- Promotional poster for the film
- Directed by: Joel David Moore Adam Green
- Written by: Jeremy Boreing Joel David Moore
- Produced by: Cory Neal Jeremy Boreing
- Starring: Amber Tamblyn Joel David Moore Zachary Levi Tricia Helfer
- Cinematography: Will Barratt
- Edited by: Cory Livingston
- Music by: Todd Caldwell Michael "Fish" Herring
- Production companies: Coattails Entertainment ArieScope Pictures
- Distributed by: Anchor Bay Entertainment
- Release dates: January 27, 2007 (Santa Barbara Film Festival); February 8, 2008 (United States);
- Running time: 90 minutes
- Country: United States
- Language: English
- Box office: $3,072 (US)

= Spiral (2007 film) =

Spiral is a 2007 American psychological thriller directed by Joel David Moore and Adam Green, and starring Moore, Amber Tamblyn, Zachary Levi, and Tricia Helfer. The original screenplay for the film was written by Moore and Jeremy Danial Boreing.
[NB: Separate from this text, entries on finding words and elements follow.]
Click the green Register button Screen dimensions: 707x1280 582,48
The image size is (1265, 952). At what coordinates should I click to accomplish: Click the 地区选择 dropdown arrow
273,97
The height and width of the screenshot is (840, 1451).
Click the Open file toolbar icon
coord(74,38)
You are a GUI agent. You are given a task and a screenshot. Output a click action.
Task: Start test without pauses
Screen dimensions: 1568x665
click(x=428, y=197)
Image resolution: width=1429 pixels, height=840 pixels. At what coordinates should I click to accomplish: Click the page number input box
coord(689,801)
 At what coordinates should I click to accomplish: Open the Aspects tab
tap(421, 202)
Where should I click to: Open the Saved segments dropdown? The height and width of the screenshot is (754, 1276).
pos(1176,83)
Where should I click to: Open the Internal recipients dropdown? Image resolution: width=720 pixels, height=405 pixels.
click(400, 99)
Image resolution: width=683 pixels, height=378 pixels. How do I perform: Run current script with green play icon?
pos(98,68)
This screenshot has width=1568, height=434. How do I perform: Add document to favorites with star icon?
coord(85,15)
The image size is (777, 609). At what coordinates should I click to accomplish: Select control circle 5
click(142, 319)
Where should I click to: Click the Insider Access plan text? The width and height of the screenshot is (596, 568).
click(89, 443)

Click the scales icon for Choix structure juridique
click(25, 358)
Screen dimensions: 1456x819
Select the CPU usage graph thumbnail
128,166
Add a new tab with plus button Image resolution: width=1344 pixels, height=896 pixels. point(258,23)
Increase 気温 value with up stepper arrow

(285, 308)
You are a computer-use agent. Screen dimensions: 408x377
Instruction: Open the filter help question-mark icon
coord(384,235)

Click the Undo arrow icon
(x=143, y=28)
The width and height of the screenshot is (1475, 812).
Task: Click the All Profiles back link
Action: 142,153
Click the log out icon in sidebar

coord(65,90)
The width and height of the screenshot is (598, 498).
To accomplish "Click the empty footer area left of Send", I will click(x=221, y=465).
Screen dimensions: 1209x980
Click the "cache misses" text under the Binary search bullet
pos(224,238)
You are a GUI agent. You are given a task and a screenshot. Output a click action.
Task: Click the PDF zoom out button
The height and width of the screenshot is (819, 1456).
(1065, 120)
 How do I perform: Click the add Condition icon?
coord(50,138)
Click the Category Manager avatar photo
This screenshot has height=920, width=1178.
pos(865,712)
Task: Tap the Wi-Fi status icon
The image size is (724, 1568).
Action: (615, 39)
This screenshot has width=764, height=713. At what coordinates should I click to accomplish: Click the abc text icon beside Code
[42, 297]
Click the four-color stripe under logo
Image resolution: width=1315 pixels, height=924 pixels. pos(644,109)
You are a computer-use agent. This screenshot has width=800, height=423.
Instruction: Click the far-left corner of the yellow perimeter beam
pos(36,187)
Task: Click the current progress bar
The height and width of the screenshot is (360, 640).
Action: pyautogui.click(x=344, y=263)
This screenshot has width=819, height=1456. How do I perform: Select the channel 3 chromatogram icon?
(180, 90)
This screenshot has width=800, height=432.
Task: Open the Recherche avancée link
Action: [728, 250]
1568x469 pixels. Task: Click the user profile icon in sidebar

Spiral was an Official Selection and was awarded the "Gold Vision" Award at the 22nd Annual Santa Barbara International Film Festival in 2007. The "Gold Vision" Award is given for the "most innovative and unique film with an inspiring and groundbreaking vision."

==Plot==
The story follows lonely introvert Mason, a telesales insurance company worker by day and talented painter as well as a lover of classic jazz by night. His only friend is his boss, Berkeley (Levi), who keeps an eye on him and humors his bizarre behavior. When awkward Mason meets social Amber, a new co-worker, he begins to come out of himself, and reveals the depth and darkness of his mind.

==Cast==
- Joel David Moore as Mason
- Amber Tamblyn as Amber
- Zachary Levi as Berkeley
- Tricia Helfer as Sasha
- David Muller as Will
- Annie Neal as Diana

==Production==
Spiral was filmed in Portland, Oregon.

==Soundtrack==
Because jazz is such an important part of the plot, Joel David Moore wanted to use a completely original score. It was composed by Todd Caldwell and Michael Herring. It features Brad Leali on alto sax, Jay DaVersa on trumpet, Royce Chambers playing tenor and soprano sax, Todd's father Don Caldwell on tenor sax, and Ted Greenberg on drums.

==Reception==
===Box office===
The film grossed $3,072 in the United States.

===Critical===
The film received mixed reviews from critics. As of February 17, 2008, the review aggregator Rotten Tomatoes reported that 60% of critics gave the film positive reviews, based on 5 reviews. Metacritic reported the film had a weighted average score of 40 out of 100, based on 4 reviews.